Supplied text:

Hi Team, While executing a query on the query con...
# troubleshooting
a
Hi Team, While executing a query on the query console -
select * from packages_test limit 10
, it's giving different results on different execution i.e. 1 record and 10 records alternatively. Could anyone please help with this issue? Thanks
n
Hi @Awadesh Kumar: if you have replication enabled on your table, the query may get routed to a different replica each time. Ideally, all replicas should be consistent and you should see the same query results. But there may be a difference of a few records now and then, depending on how fast each server is consuming.
What is your replication factor for your table? What source are you consuming from?
a
We are consuming from Kafka and replication is 2
Copy code
"segmentsConfig": {
      "schemaName": "packages_test",
      "replication": "2",
      "timeColumnName": "updated_at",
      "replicasPerPartition": "2"
    }
Any possible reason for replica inconsistency?
n
hmm kafka is typically more stable consumption-wise. do you have upserts enabled? also, please double check that IdealState (IS) and External view (EV) match for this table.
a
yes, upsert is enabled.
Also, both IS and EV are the same for this table except for one field -
"BUCKET_SIZE": "0"
is present in EV but not in IS. not sure if it can cause any issues.
n
I don't think BUCKET_SIZE is going to cause the issue. which version of pinot are you using? I know that there were some upsert related issues that were recently fixed, that could lead to inconsistent query results. can you try your query with `option(skipUpsert=true)`s and see if you get consistent results?

Dataset content:

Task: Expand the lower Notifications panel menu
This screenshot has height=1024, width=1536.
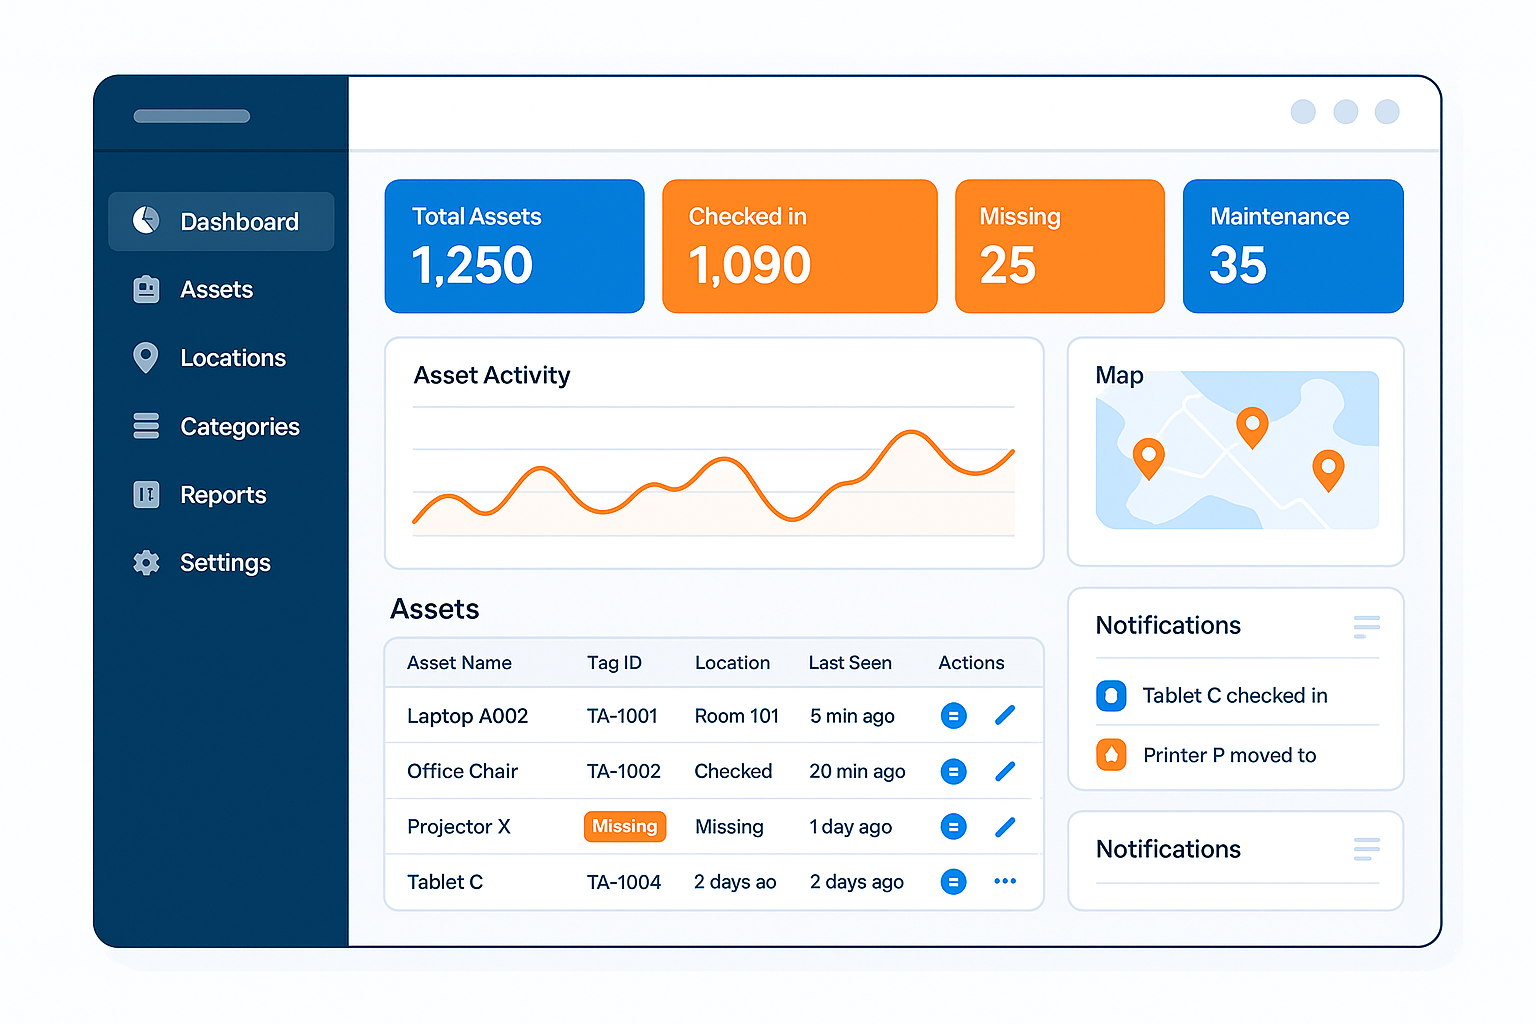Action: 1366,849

--

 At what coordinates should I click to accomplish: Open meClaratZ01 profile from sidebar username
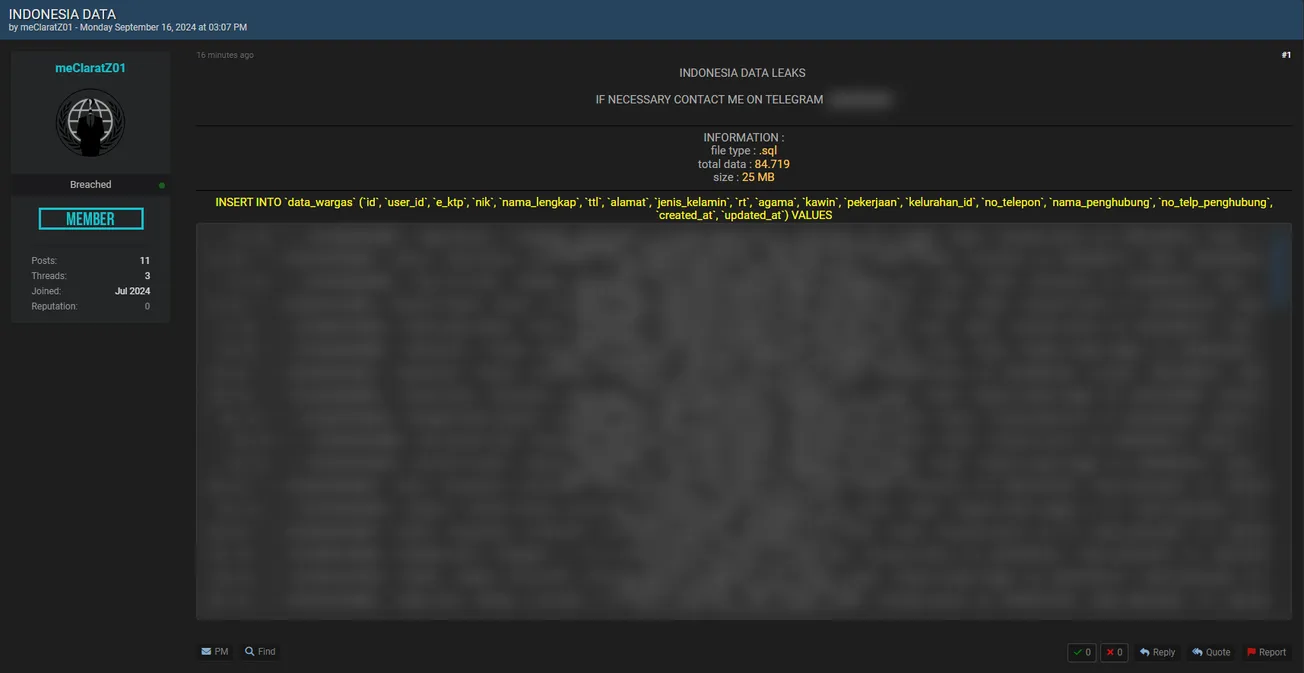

Exercise description: Decide whether each statement agrees with the troubleshooting thread, and answer yes or no with the deciding words quoted from it: (a) the table uses a replication factor of 2; (b) the BUCKET_SIZE field is present in the IdealState but missing from the External view; (c) upserts are enabled on the table.

Answer to the problem:
(a) Yes: "We are consuming from Kafka and replication is 2"
(b) No: "is present in EV but not in IS."
(c) Yes: "yes, upsert is enabled."